By the time we had returned, Erin was furious that we looked like a couple
of vagrants walking across campus, but had I collected probably a couple
hundred soda cans
The next day, a couple hours before the
class began, I snuck over to the room and dropped off the bag. This
being the theater department, the classroom had small bleacher-style seating
for the students/audience and an open space in which performances could
be delivered. However, there were piles of generic set pieces, partitions,
and even a piano filling much of the rest of the room. It wasn't
hard to find a place in the chaotic landscape to stash my bag, big as it
was by this time. It wasn't simple misdirection that motivated this
deception though; I had another class before acting anyway, and I didn't
want to lug the noisy bag to a lecture hall.
When it finally got to be my turn in class,
I got up there and just threw my bag full of cans down in a huff, then
literally threw the few pieces furniture there out of the way to clear
a place on the floor. All of this was perfect for me because I was
pretty nervous. The guy in the class who took his turn ahead of me
was as well. I could see his hands shaking and could hear it in his
voice whenever he spoke to the teacher afterward. I burned off a
lot of the nervous energy with the big(ger than necessary) intro.

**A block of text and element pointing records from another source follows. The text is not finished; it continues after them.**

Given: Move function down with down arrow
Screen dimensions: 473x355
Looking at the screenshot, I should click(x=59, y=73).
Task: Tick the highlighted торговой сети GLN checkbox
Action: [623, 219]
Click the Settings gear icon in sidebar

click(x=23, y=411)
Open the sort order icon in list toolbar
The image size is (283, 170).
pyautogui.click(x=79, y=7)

I opened up the bag on my hands and knees
and started standing up a row of cans until it was about 8-10 cans long,
then I got up on two feet and just started jumping down on them, smashing
away. The entire class gasped audibly. I just went crazy and
as soon as I cleared the next batch of cans, I stood about 16 cans up close
to one another and picked up a table, turned it over with the flat top
down, and smashed them all in one blow.
The entire class did not know what to make
of anything, nor probably did anyone in adjacent rooms where I'm sure they
could hear the racket. No one in the audience laughing, no one talked
out loud, and even Juancarlos was glued to his seat. As I went for
the bag to set up a third round of trash compaction, Juancarlos halted
me and said not to go any further. He said he had never seen anything
like it. The plan was to develop the activity, he said. Of
course, we never did since, this being the theater department, he came
up with other nutty ideas the next week instead and we moved on.
I'm sure the neighboring classes were relieved.